Procedural objective

Although the InsO does not necessarily require this, a restructuring is regularly sought with self-administration. In conjunction with an insolvency plan ( Section 284 InsO), self-administration can contribute to maintaining the company (e.g. also in the special constellation of the protective shield procedure Section 270b InsO). Alternatively, a company sale from the bankruptcy estate by way of the so-called "transferring restructuring" or mixed forms between the sale and the insolvency plan can also be considered in the event of a self-administration order.

End of self-administration and transition to the standard insolvency procedure

Self-administration ends with the repeal of the self-administration order in the cases mentioned in Section 272 InsO:

  • at the request of the head and claim sum majority of the creditors' meeting (Section 272, Paragraph 1, No. 1 InsO),
  • at the request of a person entitled to segregation or insolvency creditor, provided that self-administration has become disadvantageous for the creditors and the applicant is threatened with considerable disadvantages (Section 272 (1) No. 2 InsO) or
  • at the request of the insolvent company (Section 272 Paragraph 1 No. 3 InsO).

Simultaneously with the repeal of the self-administration order, the insolvency court has to appoint an insolvency administrator, whereby the previous administrator can be appointed as an insolvency administrator in accordance with Section 272 (3) InsO, which is the rule in practice. With the appointment of the insolvency administrator, the insolvency proceedings are continued as regular insolvency proceedings.

Regardless of this, self-administration necessarily ends with the cancellation or suspension of the insolvency proceedings.

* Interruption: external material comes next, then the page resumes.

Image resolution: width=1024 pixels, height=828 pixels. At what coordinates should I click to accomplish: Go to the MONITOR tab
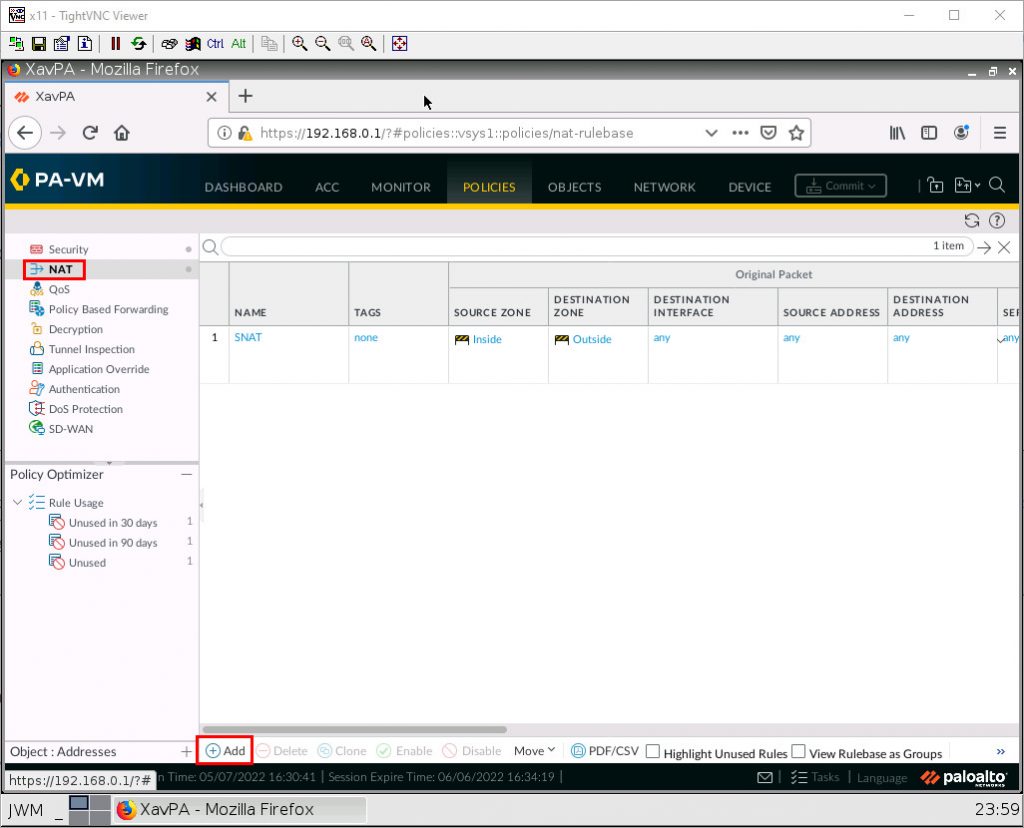pyautogui.click(x=400, y=186)
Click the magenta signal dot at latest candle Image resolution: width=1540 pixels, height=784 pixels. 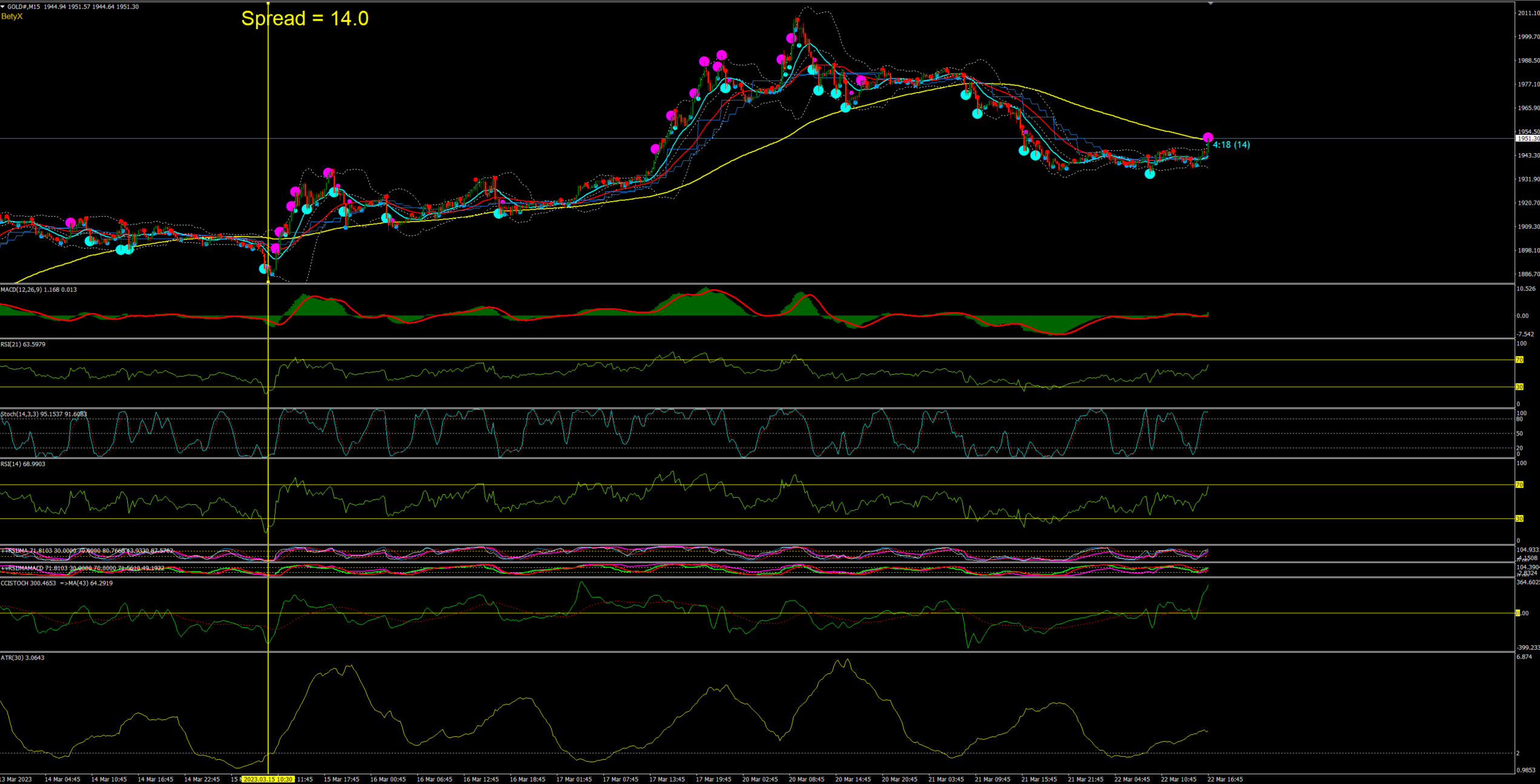(1208, 137)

Significant self-administration procedures

In the following insolvency cases in recent years, self-administration or provisional self-administration was ordered - at least temporarily:

literature

  • Matthias Hofmann: self-administration. (= ZIP practical book. 1). 2., rework. Edition. RWS-Verlag, Cologne 2016, ISBN 978-3-8145-9021-9 .
  • Bruno Kübler (Ed.): HRI - Handbook Restructuring in Insolvency. Self-administration and insolvency plan. 3., rework. Edition. RWS-Verlag, Cologne 2019, ISBN 978-3-8145-1016-3 .
  • Andreas Möhlenkamp, ​​Dirk Andres: Self-administration in insolvency. When yes, when no? 1st edition. Walhalla Fachverlag, Regensburg 2013, ISBN 978-3-8029-3584-8 .
  • Dominik König: Liability in self-administration. 1st edition. Mohr Siebeck, Tübingen 2015, ISBN 978-3-16-153965-7 .

Individual evidence

  1. Insolvency under self-administration: when does it make sense? In: Deutscher Anwaltspiegel. March 11, 2015, loaded on February 28, 2018.
  2. Six years of ESUG - breakthrough achieved. Retrieved April 24, 2019 .
  3. Annerose Tashiro In: Eberhard Braun: Insolvenzordnung (InsO), InsO with EuInsVO (new version), comment. 7th, revised edition. CH Beck, 2017, ISBN 978-3-406-69675-6 , commentary; EuInsVO 2017 Art. 22 Rn. 14-17.
  4. See for the order of provisional self-administration: Friedrich L. Cranshaw: Comment on BGH 9th civil senate, judgment of April 26, 2018 - IX ZR 238/17 in: jurisPR-InsR 13/2018 note 1.
  5. Boeker, in: Hübschmann / Hepp / Spitaler, AO / FGO, 240th delivery 11.2016, § 69 AO marginal note 41e.
  6. ^ Resolution of the IX. Civil Senate of July 21, 2016 - IX ZB 70/14 -. Retrieved June 13, 2019 .
  7. Leaflet on self-administration (PDF; 13 kB). Neuruppin District Court. Retrieved October 15, 2013.